DOCUMENT SEGMENT:
Re: [PATCH RFC 1/2] RDMA/rxe: don't allow registering !PAGE_SIZE mr

From: Greg Sword
Date: Tue Oct 31 2023 - 20:58:43 EST


On Tue, Oct 31, 2023 at 9:19 PM Jason Gunthorpe <jgg@xxxxxxxx> wrote:
>
> On Tue, Oct 31, 2023 at 04:52:23PM +0800, Zhu Yanjun wrote:
> > 在 2023/10/30 20:40, Jason Gunthorpe 写道:
> > > On Mon, Oct 30, 2023 at 07:51:41AM +0000, Zhijian Li (Fujitsu) wrote:
> > > >
> > > >
> > > > On 27/10/2023 13:41, Li Zhijian wrote:
> > > > > mr->page_list only encodes *page without page offset, when
> > > > > page_size != PAGE_SIZE, we cannot restore the address with a wrong
> > > > > page_offset.
> > > > >
> > > > > Note that this patch will break some ULPs that try to register 4K
> > > > > MR when PAGE_SIZE is not 4K.
> > > > > SRP and nvme over RXE is known to be impacted.
> > > > >
> > > > > Signed-off-by: Li Zhijian <lizhijian@xxxxxxxxxxx>
> > > > > ---
> > > > > drivers/infiniband/sw/rxe/rxe_mr.c | 6 ++++++
> > > > > 1 file changed, 6 insertions(+)
> > > > >
> > > > > diff --git a/drivers/infiniband/sw/rxe/rxe_mr.c b/drivers/infiniband/sw/rxe/rxe_mr.c
> > > > > index f54042e9aeb2..61a136ea1d91 100644
> > > > > --- a/drivers/infiniband/sw/rxe/rxe_mr.c
> > > > > +++ b/drivers/infiniband/sw/rxe/rxe_mr.c
> > > > > @@ -234,6 +234,12 @@ int rxe_map_mr_sg(struct ib_mr *ibmr, struct scatterlist *sgl,
> > > > > struct rxe_mr *mr = to_rmr(ibmr);
> > > > > unsigned int page_size = mr_page_size(mr);
> > > > > + if (page_size != PAGE_SIZE) {
> > > >
> > > > It seems this condition is too strict, it should be:
> > > > if (!IS_ALIGNED(page_size, PAGE_SIZE))

INSTRUCTIONS:
a - In the RDMA/rxe patch thread, which upper-layer protocols over RXE are named as known to be impacted?
b - Carry on the RDMA/rxe patch thread from the point it stops.

RECORD EXTRACTS:
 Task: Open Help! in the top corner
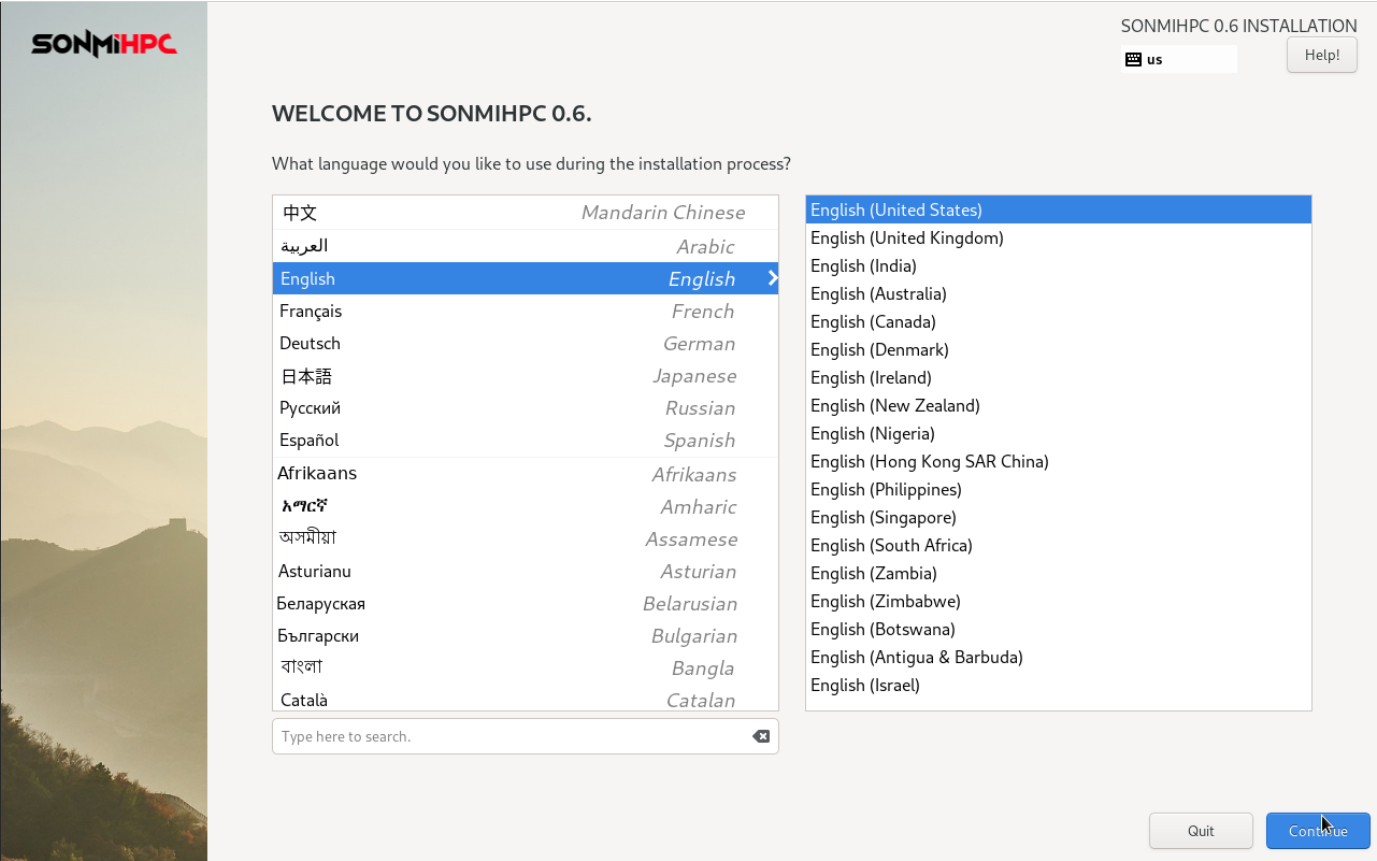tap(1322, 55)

==

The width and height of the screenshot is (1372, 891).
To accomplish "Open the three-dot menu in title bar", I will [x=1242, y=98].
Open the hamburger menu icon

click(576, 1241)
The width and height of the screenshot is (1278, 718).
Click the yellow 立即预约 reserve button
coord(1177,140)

--

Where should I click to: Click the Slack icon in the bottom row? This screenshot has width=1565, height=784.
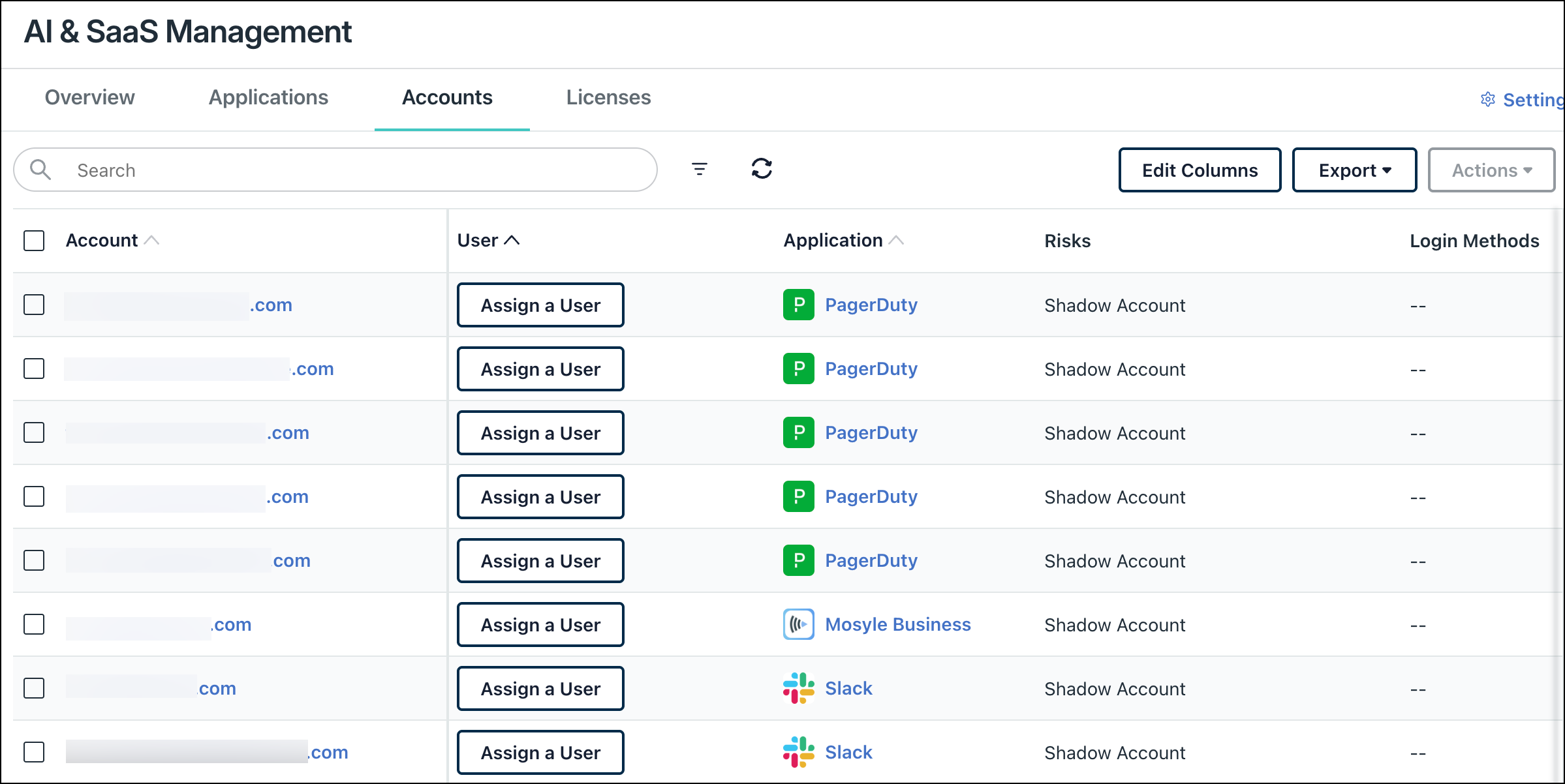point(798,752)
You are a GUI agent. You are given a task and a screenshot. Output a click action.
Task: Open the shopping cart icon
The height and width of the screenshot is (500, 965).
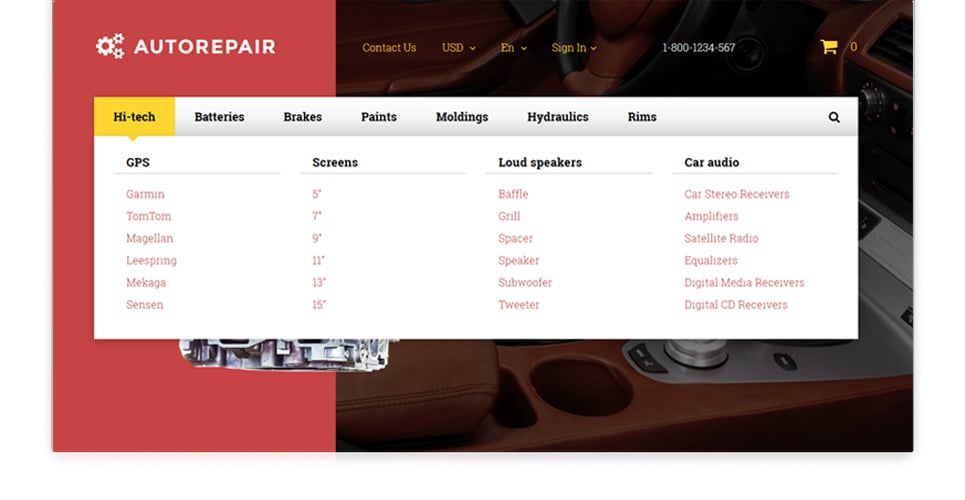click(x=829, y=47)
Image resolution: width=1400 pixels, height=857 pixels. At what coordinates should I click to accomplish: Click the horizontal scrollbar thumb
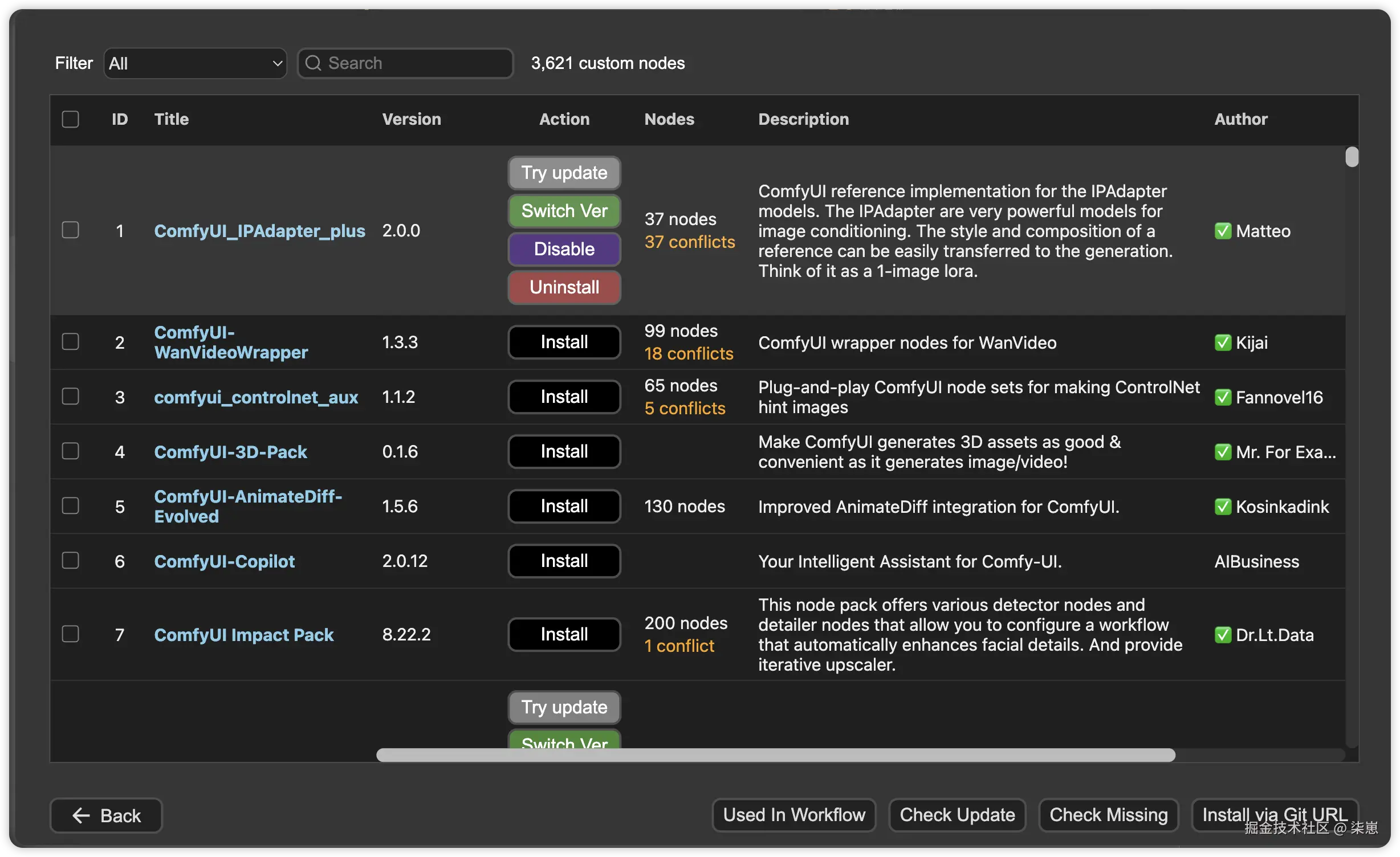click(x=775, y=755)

EXERCISE ANSWERS:
a - SRP and nvme.

b -
> > > >
> > > > So that, page_size with (N * PAGE_SIZE) can work as previously.
> > > > Because the offset(mr.iova & page_mask) will get lost only when !IS_ALIGNED(page_size, PAGE_SIZE)
> > >
> > > That makes sense
> >
> > I read all the discussions very carefully.
> >
> > Thanks, Greg.
> >
> > Because RXE only supports PAGE_SIZE, when CONFIG_ARM64_64K_PAGES is enabled,
> > the PAGE_SIZE is 64K, when CONFIG_ARM64_64K_PAGES is disabled, PAGE_SIZE is
> > 4K.
> >
> > But NVMe calls ib_map_mr_sg with a fixed size SZ_4K. When
> > CONFIG_ARM64_64K_PAGES is enabled, it is still 4K. This is not a problem in
> > RXE. This problem is in NVMe.
>
> Maybe, but no real RDMA devices don't support 4K.
>
> The xarray conversion may need revision to use physical addresses
> instead of storing struct pages so it can handle this kind of
> segmentation.

This problem can not be fixed until rxe supports multiple page sizes
including 4K page size.
Now it is not fixed. It is an intermediate way.

>
> Certainly in the mean time it should be rejected.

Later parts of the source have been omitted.